(Data in this exercise Opens)

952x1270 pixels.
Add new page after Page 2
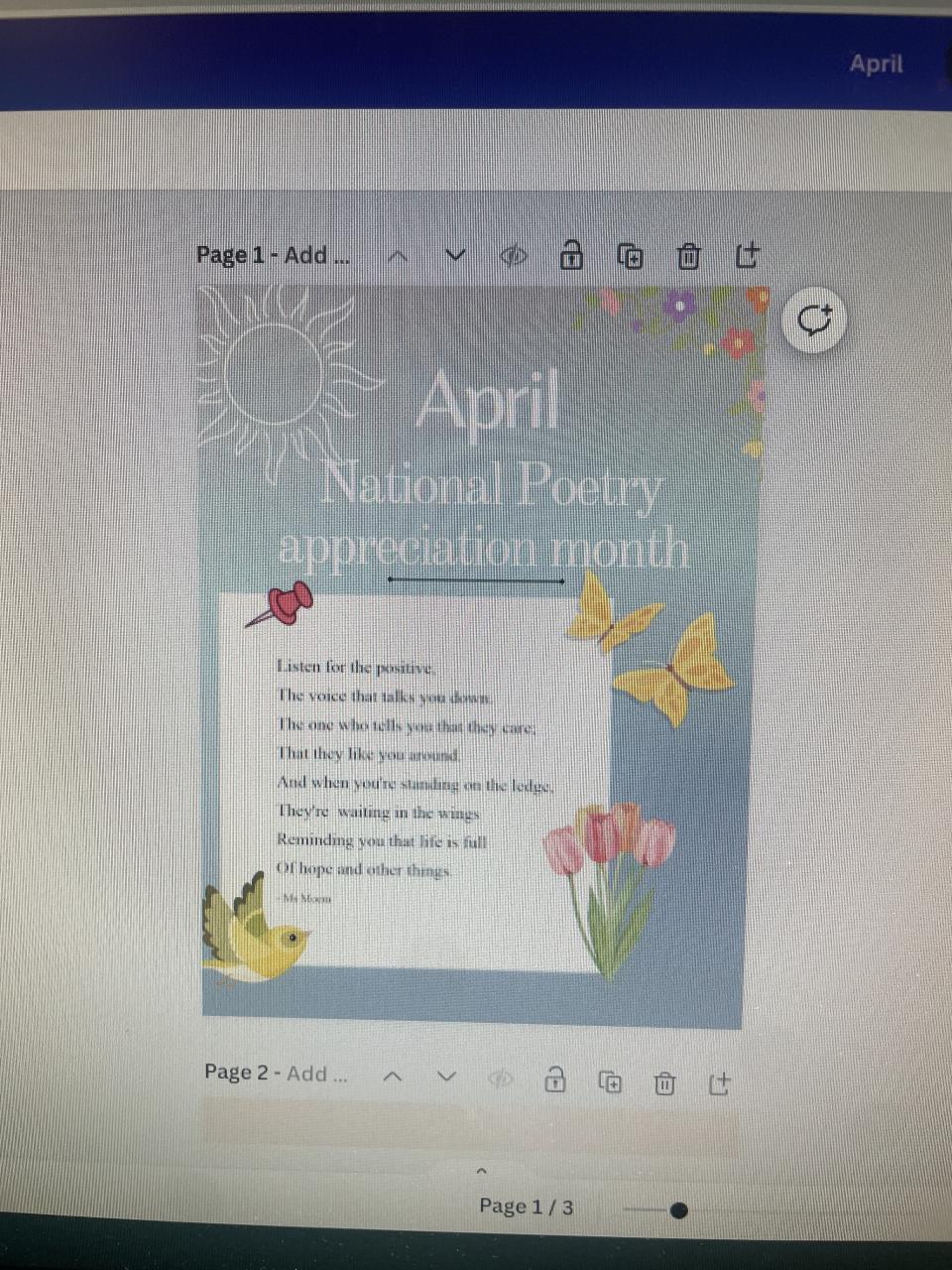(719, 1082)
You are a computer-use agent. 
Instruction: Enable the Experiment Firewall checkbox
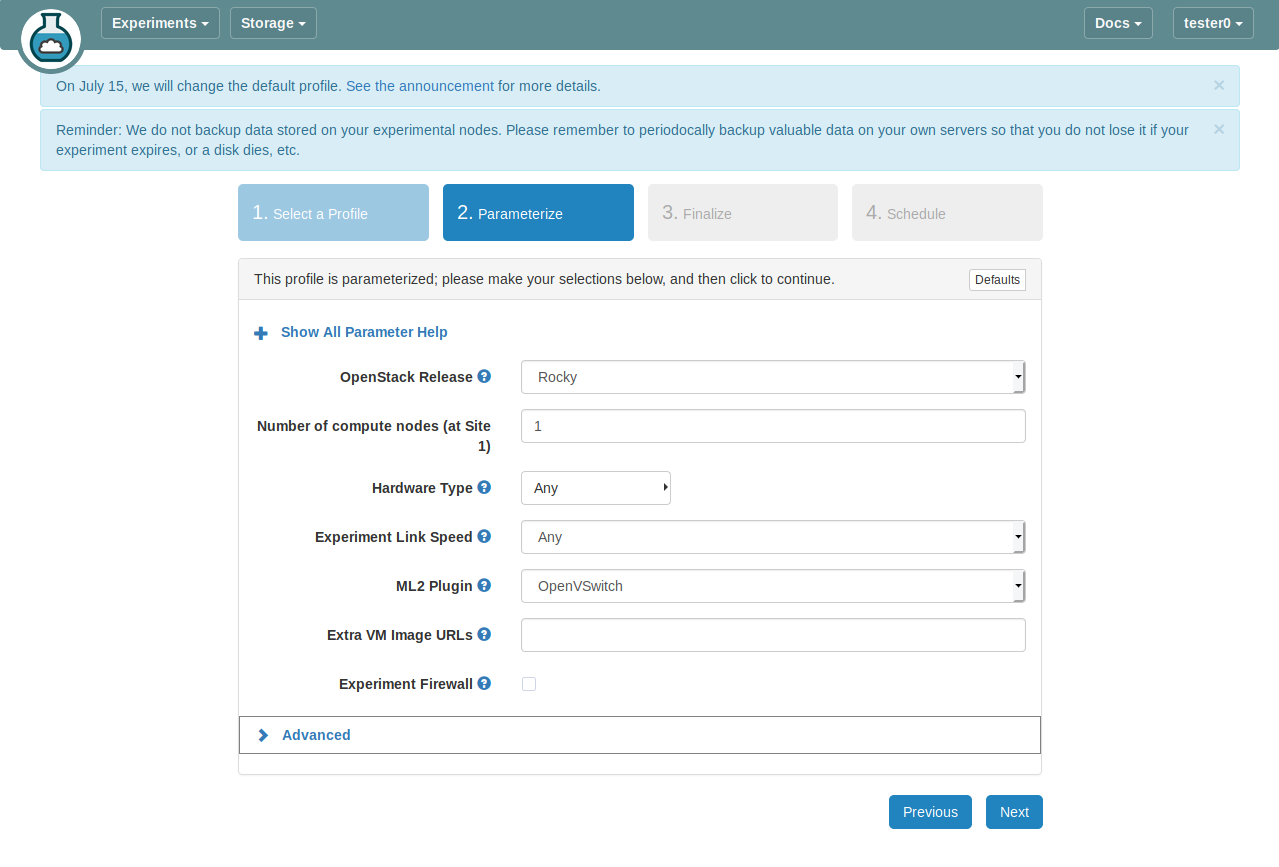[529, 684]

(Data in this exercise Closes)

**Exercise requirements**. Retype the line containing "Instruction: Enable the" and all lines after it to the end of the material, exactly as written, leaving out any pictures.

**Answer to this task**.
Instruction: Enable the Experiment Firewall checkbox
[529, 684]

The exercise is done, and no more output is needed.